De ridder van het lijk ging naar de groep van menschen, waarin ontsteltenis was,
te zien aan heen en weêr geloop en opgehef
van handen. Maar achter zich hij hoorde schreden, en daardoor ommekeek; de
boeven, die hij had ontweken, zacht kwamen uit de gang. Hij telde drie in
donker-van-het-huis met matten glans van zwaarden en voelde geene vrees, ook toen
die toortsen droegen, dreig-slopen naderbij. In heldering door het woeste licht van
vlammen en van maan-door-wolken-jagen-heen, muur-schaduwen trokken op van
vreemde, lange wezens, die plotseling door-een in wilde warreling.
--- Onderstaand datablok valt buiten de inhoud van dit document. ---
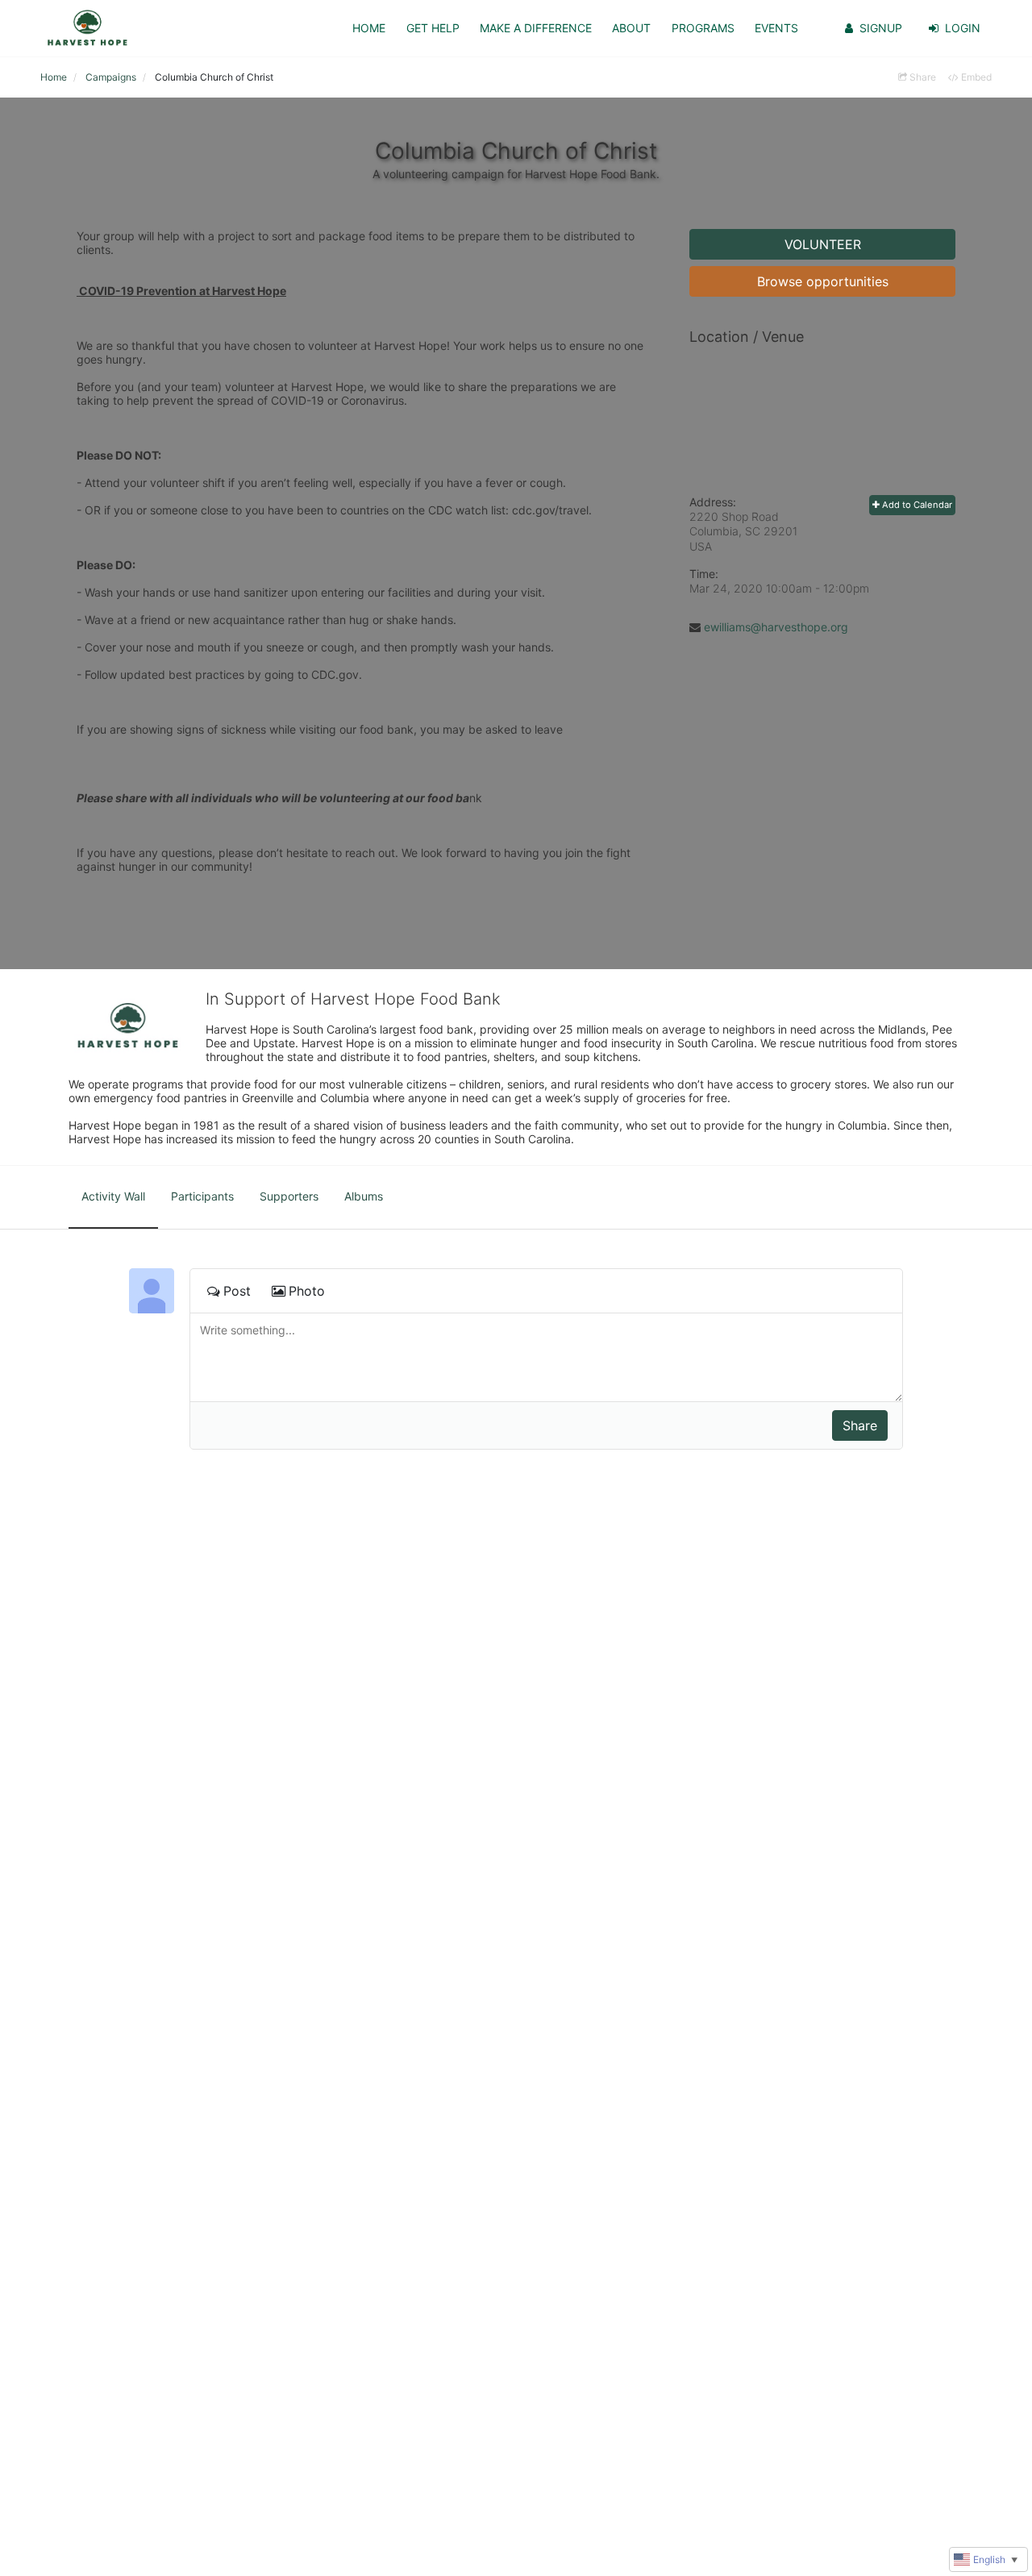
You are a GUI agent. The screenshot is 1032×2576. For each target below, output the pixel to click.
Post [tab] (237, 1291)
Een kreet van
smart als van verbazing, en een der boeven tuimel-viel, de handen voor zich
opgeheven, uit duister in den schijn. Hij rolde om in doods-bewegen, en toonde
een gelaat, dat bloed tot masker had. De man, die had het goud geteld, opeens heel
hard begon te loopen met vleugel-flapperen van zijn mantel, en achter hem de ridder
in dreiging met zijn zwaard. Zij om het plein door donker en door licht, gevolgd
door de anderen, die tierden luid, en zwaaiden met hun wapenen, maar vóór zij
dichtebij, het zwaard als zilverstraal-door-maan schoot door den mantel heen. De
man viel op de knieën, en boog zijn hoofd tot het de aarde raakte. De ridder na
den stoot zich snel had omgewend, en viel de anderen aan, die daardoor in verwarring.
Door vlammen van een toorts hij spleet het hoofd van eenen drager, en toen een
In document
Arij Prins, De heilige tocht · dbnl
(pagina 86-90)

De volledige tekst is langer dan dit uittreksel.